As radical politics increasingly takes on the rhetoric and even the trappings of religion, argues Helen Lewis, it brings with it none of the salutary social benefits—instead making public discourse more poisonous:
Many common social-justice phrases have echoes of a catechism: announcing your pronouns or performing a land acknowledgment shows allegiance to a common belief, reassuring a group that everyone present shares the same values. But treating politics like a religion also makes it more emotionally volatile, more tribal (because differences of opinion become matters of good and evil), and more prone to outbreaks of moralizing and piety. “I was thinking about that Marx quote that religion is the opium of the masses,” Elizabeth Oldfield, the former director of the Christian think tank Theos, told me. “I think what we’ve got now is [that] politics is the amphetamines of the people.”
This phenomenon is not confined to the left, though: . . . the QAnon rally where adherents awaited the resurrection of John F. Kennedy, Jr. had a distinctly millenarian feel.

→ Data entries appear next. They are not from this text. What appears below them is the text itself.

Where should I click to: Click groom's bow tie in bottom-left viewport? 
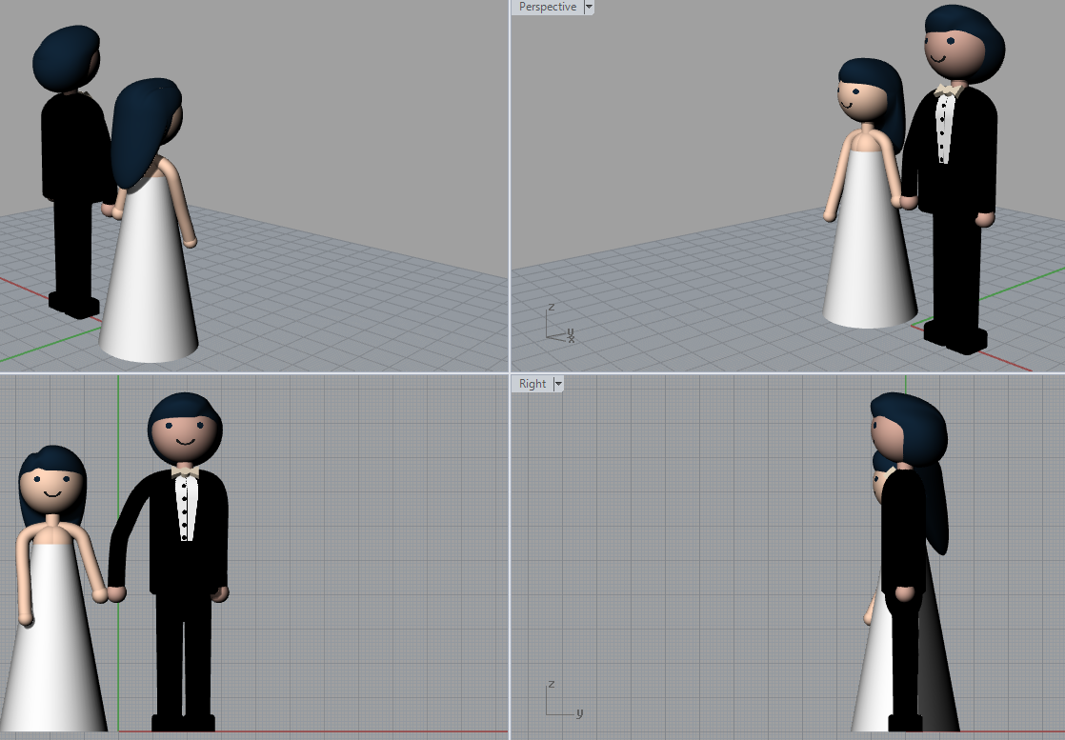coord(186,471)
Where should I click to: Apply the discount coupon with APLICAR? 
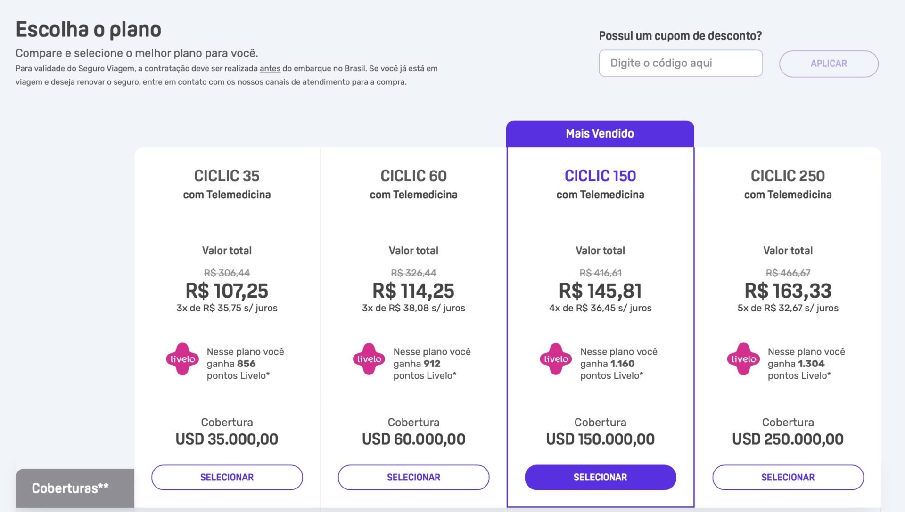(829, 64)
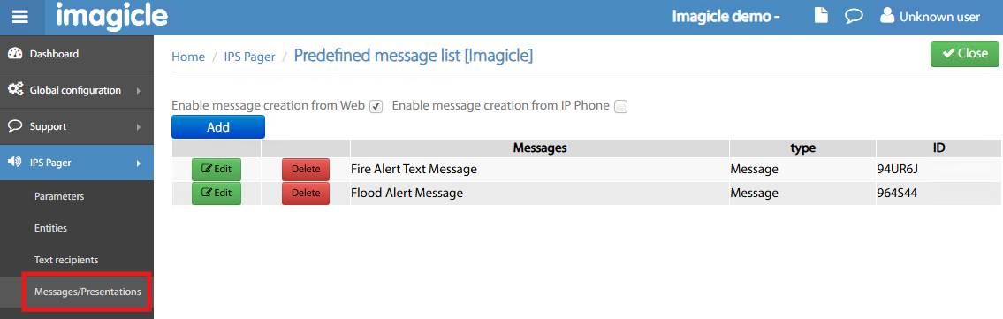Disable message creation from Web checkbox

[x=376, y=107]
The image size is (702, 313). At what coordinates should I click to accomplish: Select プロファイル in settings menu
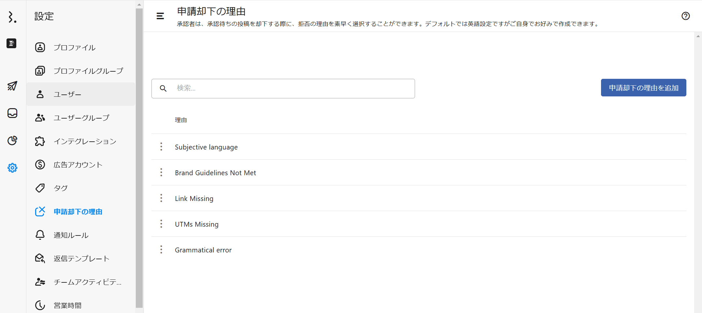point(74,48)
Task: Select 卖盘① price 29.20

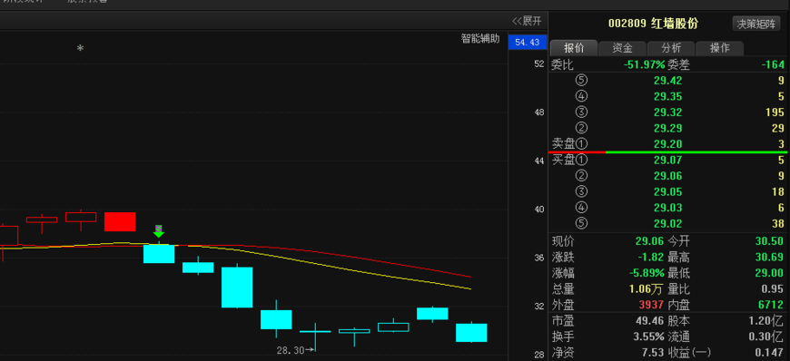Action: tap(667, 144)
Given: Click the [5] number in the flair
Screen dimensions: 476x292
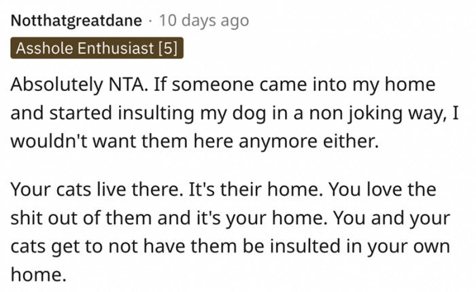Looking at the screenshot, I should point(167,50).
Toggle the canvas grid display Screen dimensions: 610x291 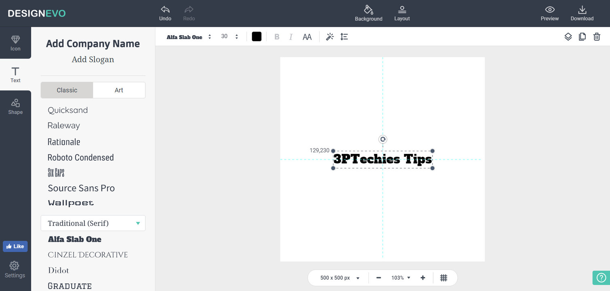444,278
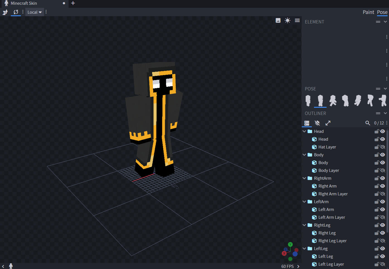This screenshot has height=269, width=389.
Task: Choose the walking pose icon
Action: pos(333,100)
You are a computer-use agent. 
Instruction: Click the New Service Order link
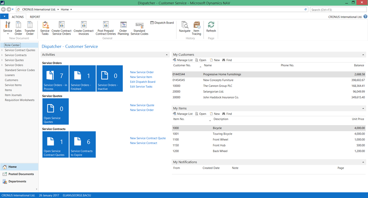tap(142, 72)
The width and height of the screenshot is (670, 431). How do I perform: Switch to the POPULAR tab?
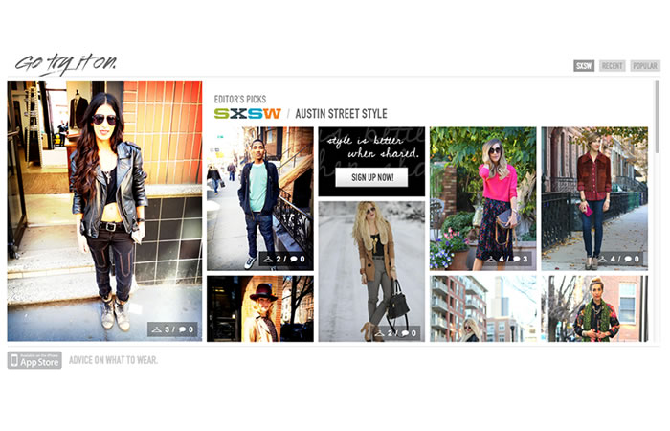[x=645, y=66]
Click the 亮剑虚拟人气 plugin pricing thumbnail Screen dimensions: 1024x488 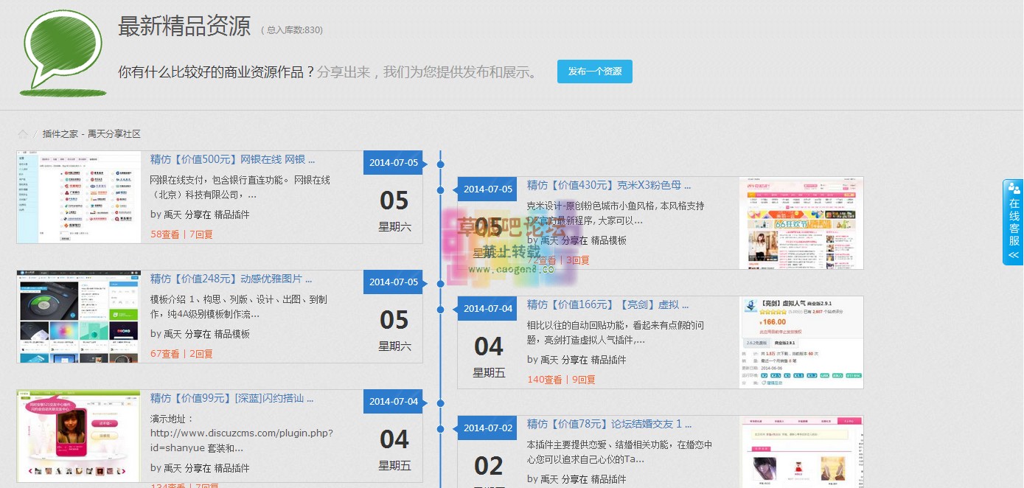[801, 341]
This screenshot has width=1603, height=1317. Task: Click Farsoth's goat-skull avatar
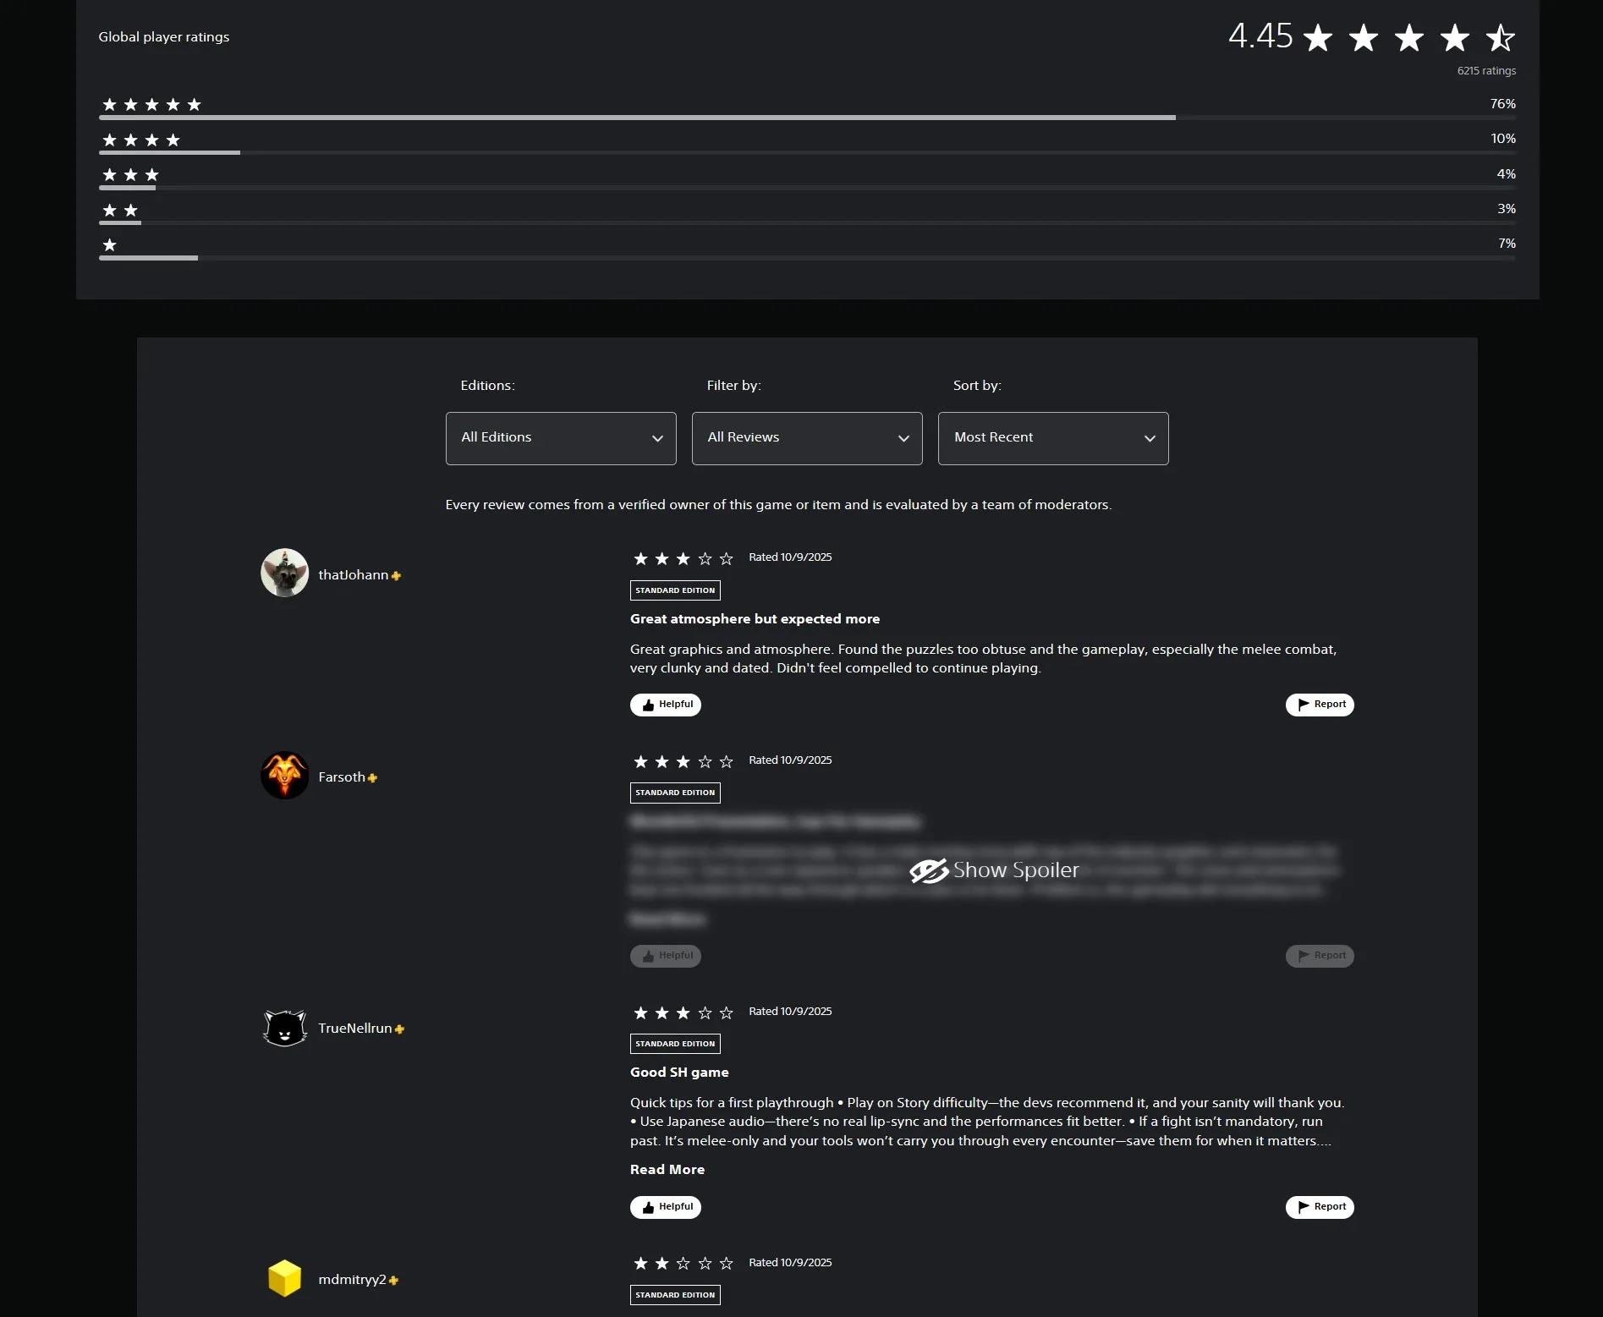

As my colleague Adrienne LaFrance has reported, followers of this conspiracy-theory movement treat the anonymous Q’s online postings as something akin to divine revelations. “I feel God led me to Q,” one QAnon follower told LaFrance.
In real life, churches, mosques, synagogues, and temples force together, in their congregations, a [variegated] assortment of people who just happen to live close to them. But today’s social activism is often mediated through the Internet, where dissenting voices can easily be excluded. We have taken religion, with its innate possibility for sectarian conflict, and fed it through a polarization machine. No wonder that today’s politics can feel like a wasteland of anguished ranting—and like we are in hell already.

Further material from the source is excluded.